The initiative will restore, preserve and recreate the unique eaterie, while adding a visitor centre, exhibition and learning facility at the Sauchiehall Street site.

Organisers hope it will welcome more than 150,000 people every year once work is completed in time for the 150th anniversary celebrations of the architect’s birth on June 7, 2018.

Launching the project yesterday, Celia Sinclair, founder of the Willow Tea Rooms Trust, said: “The Tea Rooms are a catalyst for the regeneration of Sauchiehall Street and will become a focal point for cultural tourism, attracting both domestic and international visitors. Just as many people intrinsically link Barcelona with Gaudi and Frank Lloyd Wright with Chicago, we want them to visit Glasgow to see Mackintosh.

“The building will give countless visitors the opportunity to enjoy a cup of tea in the unique surroundings of the Willow Tea Rooms and the education and learning centre will welcome 2500 school children every year, many from disadvantaged backgrounds.”

The Willow Tea Rooms were opened by entrepreneur Catherine Cranston in 1903 in a four-storey former warehouse, with Mackintosh and his collaborator wife Margaret MacDonald given control of all aspects of design, including the furniture, decoration, colour scheme, cutlery and staff uniforms.

The plan included separate spaces dedicated to men and women, including the Salon de Luxe, which included one of MacDonald’s most famous works, a gesso panel inspired by a sonnet by the Pre-Raphaelite poet Dante Gabriel Rossetti.

The business was sold following the death of Cranston’s husband and was incorporated into upmarket department store Daly’s in the late 1920s, with parts of the premises remaining in use until the shop closed around 50 years later.

Refurbishment work took place in the early 1980s before a new business called the Willow Team Rooms began operating there. It has since relocated and the Willow Tea Rooms Trust purchased the building two years ago to prevent its forced sale and stop the contents being stripped out and sold to collectors through the international art market.

The project, starting with urgent exterior repairs, includes restoring the Salon de Luxe to its “former glory” and making more than 400 pieces of furniture to original designs.

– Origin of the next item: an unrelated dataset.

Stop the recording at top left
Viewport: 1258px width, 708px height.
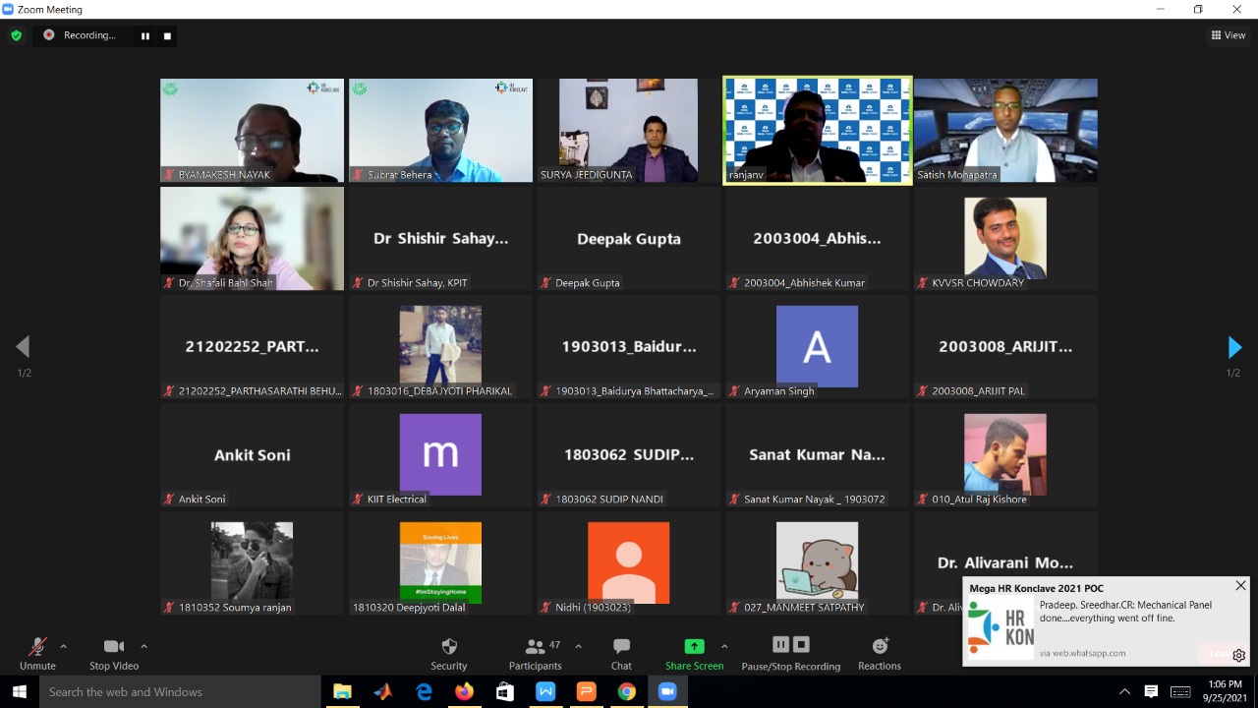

Sinclair said: “The Willow Tea Rooms will be the only Mackintosh building where members of the public can still enjoy and participate in the building’s original use, namely taking tea and dining in an authentic Mackintosh interior.”

Pamela Robertson, emerita professor of Mackintosh studies and senior curator at Glasgow University, said: “The Willow Tea Rooms are of outstanding importance in Mackintosh’s career as one of his most accomplished interiors, where he had input as an architect and designer. The building will provide a unique experience for visitors, telling the rich story of Glasgow’s rise as an economic powerhouse at the turn of the last century.”

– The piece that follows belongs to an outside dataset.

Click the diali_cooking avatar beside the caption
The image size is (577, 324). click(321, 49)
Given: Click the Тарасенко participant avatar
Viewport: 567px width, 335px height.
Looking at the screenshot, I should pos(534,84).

Lucy Casot, head of the Heritage Lottery Fund in Scotland, which is supporting the project, said: “What better way to celebrate the end of the Year of Architecture than to see work start on the restoration of these famous Tea Rooms?

“Thanks to players of the National Lottery, works by one of Scotland’s greatest and most influential designers will be restored so they can be enjoyed by all as they were first intended.”